## Text shown
========================================
Research Directions

Representation Learning in RL

Representation learning is a way to transform high-dimensional observation to low-dimensional embeddings to enable efficient learning, essentially a fancier name for dimension reduction. Many believe that deep nets are doing representation learning implicitly to achieve good generalization with relatively small training data. In contrast, we design methods to explicitly construct representations, which enable efficient exploration in RL and tractable learning in many challenging settings such as multi-player games and partially observatble environments.

[ICLR 2021] Model-based representation learning.
[ICML 2022] Model-free representation learning, with Pytorch implementation.
[COLT 2023] Representation Learning enables efficient transfer across different environments.
[ICLR 2023] Representation learning escapes the curse of multi-agent in multi-player Markov games.
[ICML 2023] Representation learning empowers computationally tractable learning in POMDP, for the first time.

Robust Machine Learning against Data Corruption

Real-world data is noisy. If we wish to deploy an intelligent system into the wild without human babysitting, the system must be able to hold its ground and learn reliable in the face of noisy, biased and sometimes adversarially corrupted observations. Our goal is to design machine learning algorithms that are scalable and guaranteed to be robust against noisy data.
========================================
## Complete the following
(1) In the research directions page, what does representation learning amount to, essentially?
(2) Extend the research directions page from its last sentence.
========================================
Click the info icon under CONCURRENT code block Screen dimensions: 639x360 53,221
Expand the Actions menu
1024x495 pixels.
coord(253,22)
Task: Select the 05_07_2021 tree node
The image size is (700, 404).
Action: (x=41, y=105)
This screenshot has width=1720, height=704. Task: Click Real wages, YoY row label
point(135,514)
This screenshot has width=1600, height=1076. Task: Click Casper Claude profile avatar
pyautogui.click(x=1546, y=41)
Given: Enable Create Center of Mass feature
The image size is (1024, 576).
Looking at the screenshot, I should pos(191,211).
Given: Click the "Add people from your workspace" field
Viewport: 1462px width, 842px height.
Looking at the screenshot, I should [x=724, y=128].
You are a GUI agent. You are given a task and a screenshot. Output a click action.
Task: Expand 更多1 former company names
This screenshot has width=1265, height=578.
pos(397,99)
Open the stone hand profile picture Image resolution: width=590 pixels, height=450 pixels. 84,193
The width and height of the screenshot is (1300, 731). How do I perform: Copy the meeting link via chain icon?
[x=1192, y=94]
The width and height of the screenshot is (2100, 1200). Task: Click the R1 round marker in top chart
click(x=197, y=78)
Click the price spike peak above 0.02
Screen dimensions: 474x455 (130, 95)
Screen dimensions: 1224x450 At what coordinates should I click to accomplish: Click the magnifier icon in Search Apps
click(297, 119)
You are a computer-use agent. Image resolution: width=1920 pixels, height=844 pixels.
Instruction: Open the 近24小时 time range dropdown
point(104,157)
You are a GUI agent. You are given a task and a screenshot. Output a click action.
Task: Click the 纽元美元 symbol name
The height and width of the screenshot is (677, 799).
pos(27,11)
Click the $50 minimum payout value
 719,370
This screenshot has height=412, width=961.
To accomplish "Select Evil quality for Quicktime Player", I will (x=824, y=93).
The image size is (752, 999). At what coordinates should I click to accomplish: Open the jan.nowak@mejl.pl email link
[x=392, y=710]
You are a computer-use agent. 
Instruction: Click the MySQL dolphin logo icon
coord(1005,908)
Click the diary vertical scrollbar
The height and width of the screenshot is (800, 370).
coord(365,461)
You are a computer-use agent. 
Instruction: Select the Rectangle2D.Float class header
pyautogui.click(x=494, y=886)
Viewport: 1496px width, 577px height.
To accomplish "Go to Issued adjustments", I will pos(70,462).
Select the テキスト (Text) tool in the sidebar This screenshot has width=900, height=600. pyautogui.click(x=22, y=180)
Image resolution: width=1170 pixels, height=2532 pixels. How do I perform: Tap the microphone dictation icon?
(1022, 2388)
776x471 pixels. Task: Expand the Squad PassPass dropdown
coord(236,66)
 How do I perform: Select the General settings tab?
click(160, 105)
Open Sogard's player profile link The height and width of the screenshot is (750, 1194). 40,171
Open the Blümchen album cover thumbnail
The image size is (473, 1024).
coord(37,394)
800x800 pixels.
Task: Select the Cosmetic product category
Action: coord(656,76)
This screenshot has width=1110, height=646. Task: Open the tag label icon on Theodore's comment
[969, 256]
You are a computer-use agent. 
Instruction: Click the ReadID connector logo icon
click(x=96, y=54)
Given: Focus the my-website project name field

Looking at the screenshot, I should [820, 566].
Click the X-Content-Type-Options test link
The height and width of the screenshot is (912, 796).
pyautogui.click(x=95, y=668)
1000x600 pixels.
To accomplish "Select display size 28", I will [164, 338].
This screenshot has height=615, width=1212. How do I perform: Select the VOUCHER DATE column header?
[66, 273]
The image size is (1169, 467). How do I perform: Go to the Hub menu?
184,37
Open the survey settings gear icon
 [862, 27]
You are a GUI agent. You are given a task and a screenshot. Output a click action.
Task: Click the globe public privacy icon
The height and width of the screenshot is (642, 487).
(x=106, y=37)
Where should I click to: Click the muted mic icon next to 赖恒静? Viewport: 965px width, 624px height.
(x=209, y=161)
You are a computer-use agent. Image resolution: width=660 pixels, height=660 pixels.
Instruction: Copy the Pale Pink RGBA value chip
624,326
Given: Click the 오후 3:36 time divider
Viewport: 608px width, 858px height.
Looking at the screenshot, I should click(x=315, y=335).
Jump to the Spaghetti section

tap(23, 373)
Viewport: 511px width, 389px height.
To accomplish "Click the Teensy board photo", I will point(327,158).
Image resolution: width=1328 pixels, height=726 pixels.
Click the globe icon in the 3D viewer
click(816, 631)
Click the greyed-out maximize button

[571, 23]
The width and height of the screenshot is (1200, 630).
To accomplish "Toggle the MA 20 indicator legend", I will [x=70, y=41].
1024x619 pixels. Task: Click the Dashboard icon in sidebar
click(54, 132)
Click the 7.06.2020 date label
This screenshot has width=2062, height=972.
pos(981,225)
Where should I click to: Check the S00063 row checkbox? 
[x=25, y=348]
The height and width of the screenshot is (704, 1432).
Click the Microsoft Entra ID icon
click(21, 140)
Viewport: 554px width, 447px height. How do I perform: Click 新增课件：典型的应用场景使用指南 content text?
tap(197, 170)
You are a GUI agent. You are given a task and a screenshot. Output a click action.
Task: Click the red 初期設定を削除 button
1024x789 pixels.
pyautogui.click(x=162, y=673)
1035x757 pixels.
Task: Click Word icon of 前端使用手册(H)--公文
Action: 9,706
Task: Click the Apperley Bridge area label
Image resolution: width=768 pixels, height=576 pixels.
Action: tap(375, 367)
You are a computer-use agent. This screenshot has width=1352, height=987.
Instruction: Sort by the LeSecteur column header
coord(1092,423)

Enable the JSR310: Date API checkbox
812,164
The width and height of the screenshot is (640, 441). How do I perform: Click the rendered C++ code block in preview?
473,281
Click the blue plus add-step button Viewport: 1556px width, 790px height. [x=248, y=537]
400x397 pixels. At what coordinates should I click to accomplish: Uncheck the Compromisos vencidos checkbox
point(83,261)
========================================
## Answers by item number
(1) A fancier name for dimension reduction.

(2)
[AAAI 2018] Even a small set of clean data can help with combatting noisy data in supervised learning.
[Neurips 2019, ICML 2020] Vanilla RL algorithms are very vulnerable to data corruption, even more so than supervised learning due to the interactive nature of the learning process.
[ICML 2021, AISTATS 2022] One of the first results on corruption-robust online and offline RL.
[AISTATS 2023] New challenges arise in the distributed learning setting due to data splitting. We designed a state-of-the-art robust mean estimation algorithm to optimally learn from batches of data that can be very different in sizes.

Machine Learning for (Natural and Social) Science and Beyond

One of my goals at CDS is to collaborate with social and natural science researchers by providing data-science technology and expertise. Together, we could solve impactful problems more efficiently and accurately by making better use of data. See below for some of the works we have done recently.

[CogSci 2020] Using machine teaching theory to explain human teaching behavior and design better learning agent that learns from human instructions.
[Neurips 2022] A new bandit style approach for accelerated protein design.
[Preprint 2023] An RL approach to adaptive influence maximization on social media.